Records contained in a dataset:
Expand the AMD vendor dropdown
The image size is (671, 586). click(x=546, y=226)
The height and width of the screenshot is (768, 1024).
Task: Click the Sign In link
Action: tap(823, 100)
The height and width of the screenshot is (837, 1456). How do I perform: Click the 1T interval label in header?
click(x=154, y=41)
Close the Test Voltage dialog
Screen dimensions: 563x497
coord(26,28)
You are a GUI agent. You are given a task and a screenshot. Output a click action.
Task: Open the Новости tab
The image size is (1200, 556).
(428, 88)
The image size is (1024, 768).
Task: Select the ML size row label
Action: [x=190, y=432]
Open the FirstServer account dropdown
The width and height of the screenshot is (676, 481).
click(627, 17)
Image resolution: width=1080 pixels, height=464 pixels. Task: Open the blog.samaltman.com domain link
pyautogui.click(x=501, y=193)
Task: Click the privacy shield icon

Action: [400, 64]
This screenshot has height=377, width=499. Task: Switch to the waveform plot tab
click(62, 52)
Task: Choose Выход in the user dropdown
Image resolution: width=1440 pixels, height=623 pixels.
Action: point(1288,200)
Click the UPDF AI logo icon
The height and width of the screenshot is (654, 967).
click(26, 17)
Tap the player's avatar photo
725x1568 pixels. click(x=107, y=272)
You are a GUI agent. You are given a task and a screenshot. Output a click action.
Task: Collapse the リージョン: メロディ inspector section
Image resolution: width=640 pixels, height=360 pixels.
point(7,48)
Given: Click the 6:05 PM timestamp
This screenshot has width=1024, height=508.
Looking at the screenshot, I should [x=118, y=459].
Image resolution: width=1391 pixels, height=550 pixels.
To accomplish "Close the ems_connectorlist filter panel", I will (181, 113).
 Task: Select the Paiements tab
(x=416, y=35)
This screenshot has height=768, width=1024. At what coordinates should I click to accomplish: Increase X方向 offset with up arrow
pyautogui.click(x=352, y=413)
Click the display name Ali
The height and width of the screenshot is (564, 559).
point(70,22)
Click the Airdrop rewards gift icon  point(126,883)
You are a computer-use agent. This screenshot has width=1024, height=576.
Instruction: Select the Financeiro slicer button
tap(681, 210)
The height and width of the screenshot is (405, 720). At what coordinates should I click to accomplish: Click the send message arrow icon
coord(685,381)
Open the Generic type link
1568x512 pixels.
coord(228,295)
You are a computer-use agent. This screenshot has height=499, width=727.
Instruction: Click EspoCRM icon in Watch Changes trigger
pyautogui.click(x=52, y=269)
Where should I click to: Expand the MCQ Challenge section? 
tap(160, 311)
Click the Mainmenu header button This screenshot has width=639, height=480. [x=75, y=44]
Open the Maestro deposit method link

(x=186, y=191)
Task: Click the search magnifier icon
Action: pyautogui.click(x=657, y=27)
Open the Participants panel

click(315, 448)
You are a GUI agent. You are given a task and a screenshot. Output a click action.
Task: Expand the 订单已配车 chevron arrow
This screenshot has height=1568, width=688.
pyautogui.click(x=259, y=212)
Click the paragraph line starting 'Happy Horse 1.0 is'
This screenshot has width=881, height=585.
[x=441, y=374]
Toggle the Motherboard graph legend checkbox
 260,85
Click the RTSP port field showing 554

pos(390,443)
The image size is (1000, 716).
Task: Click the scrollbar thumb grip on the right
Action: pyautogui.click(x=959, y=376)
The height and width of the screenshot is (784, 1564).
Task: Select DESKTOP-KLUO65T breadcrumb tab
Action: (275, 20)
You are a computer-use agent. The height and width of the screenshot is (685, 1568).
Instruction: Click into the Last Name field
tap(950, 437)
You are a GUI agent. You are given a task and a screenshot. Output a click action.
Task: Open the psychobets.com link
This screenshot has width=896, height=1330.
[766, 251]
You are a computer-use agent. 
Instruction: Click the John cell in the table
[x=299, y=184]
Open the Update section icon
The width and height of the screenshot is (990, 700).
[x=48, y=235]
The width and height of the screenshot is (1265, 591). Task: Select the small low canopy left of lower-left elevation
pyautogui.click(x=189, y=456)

> _GOAL OF THE EXERCISE_:
All records shown above are to be reproduced without any alteration.

> _FINAL ANSWER_:
Expand the AMD vendor dropdown
The image size is (671, 586). click(x=546, y=226)
The height and width of the screenshot is (768, 1024).
Task: Click the Sign In link
Action: tap(823, 100)
The height and width of the screenshot is (837, 1456). How do I perform: Click the 1T interval label in header?
click(x=154, y=41)
Close the Test Voltage dialog
Screen dimensions: 563x497
coord(26,28)
You are a GUI agent. You are given a task and a screenshot. Output a click action.
Task: Open the Новости tab
The image size is (1200, 556).
(428, 88)
The image size is (1024, 768).
Task: Select the ML size row label
Action: [x=190, y=432]
Open the FirstServer account dropdown
The width and height of the screenshot is (676, 481).
click(627, 17)
Image resolution: width=1080 pixels, height=464 pixels. Task: Open the blog.samaltman.com domain link
pyautogui.click(x=501, y=193)
Task: Click the privacy shield icon

Action: [400, 64]
This screenshot has height=377, width=499. Task: Switch to the waveform plot tab
click(62, 52)
Task: Choose Выход in the user dropdown
Image resolution: width=1440 pixels, height=623 pixels.
Action: point(1288,200)
Click the UPDF AI logo icon
The height and width of the screenshot is (654, 967).
click(26, 17)
Tap the player's avatar photo
725x1568 pixels. click(x=107, y=272)
You are a GUI agent. You are given a task and a screenshot. Output a click action.
Task: Collapse the リージョン: メロディ inspector section
Image resolution: width=640 pixels, height=360 pixels.
point(7,48)
Given: Click the 6:05 PM timestamp
This screenshot has width=1024, height=508.
Looking at the screenshot, I should [x=118, y=459].
Image resolution: width=1391 pixels, height=550 pixels.
To accomplish "Close the ems_connectorlist filter panel", I will (181, 113).
 Task: Select the Paiements tab
(x=416, y=35)
This screenshot has height=768, width=1024. At what coordinates should I click to accomplish: Increase X方向 offset with up arrow
pyautogui.click(x=352, y=413)
Click the display name Ali
The height and width of the screenshot is (564, 559).
point(70,22)
Click the Airdrop rewards gift icon  point(126,883)
You are a computer-use agent. This screenshot has width=1024, height=576.
Instruction: Select the Financeiro slicer button
tap(681, 210)
The height and width of the screenshot is (405, 720). At what coordinates should I click to accomplish: Click the send message arrow icon
coord(685,381)
Open the Generic type link
1568x512 pixels.
coord(228,295)
You are a computer-use agent. This screenshot has height=499, width=727.
Instruction: Click EspoCRM icon in Watch Changes trigger
pyautogui.click(x=52, y=269)
Where should I click to: Expand the MCQ Challenge section? 
tap(160, 311)
Click the Mainmenu header button This screenshot has width=639, height=480. [x=75, y=44]
Open the Maestro deposit method link

(x=186, y=191)
Task: Click the search magnifier icon
Action: pyautogui.click(x=657, y=27)
Open the Participants panel

click(315, 448)
You are a GUI agent. You are given a task and a screenshot. Output a click action.
Task: Expand the 订单已配车 chevron arrow
This screenshot has height=1568, width=688.
pyautogui.click(x=259, y=212)
Click the paragraph line starting 'Happy Horse 1.0 is'
This screenshot has width=881, height=585.
[x=441, y=374]
Toggle the Motherboard graph legend checkbox
 260,85
Click the RTSP port field showing 554

pos(390,443)
The image size is (1000, 716).
Task: Click the scrollbar thumb grip on the right
Action: pyautogui.click(x=959, y=376)
The height and width of the screenshot is (784, 1564).
Task: Select DESKTOP-KLUO65T breadcrumb tab
Action: (275, 20)
You are a computer-use agent. The height and width of the screenshot is (685, 1568).
Instruction: Click into the Last Name field
tap(950, 437)
You are a GUI agent. You are given a task and a screenshot. Output a click action.
Task: Open the psychobets.com link
This screenshot has width=896, height=1330.
[766, 251]
You are a computer-use agent. 
Instruction: Click the John cell in the table
[x=299, y=184]
Open the Update section icon
The width and height of the screenshot is (990, 700).
[x=48, y=235]
The width and height of the screenshot is (1265, 591). Task: Select the small low canopy left of lower-left elevation
pyautogui.click(x=189, y=456)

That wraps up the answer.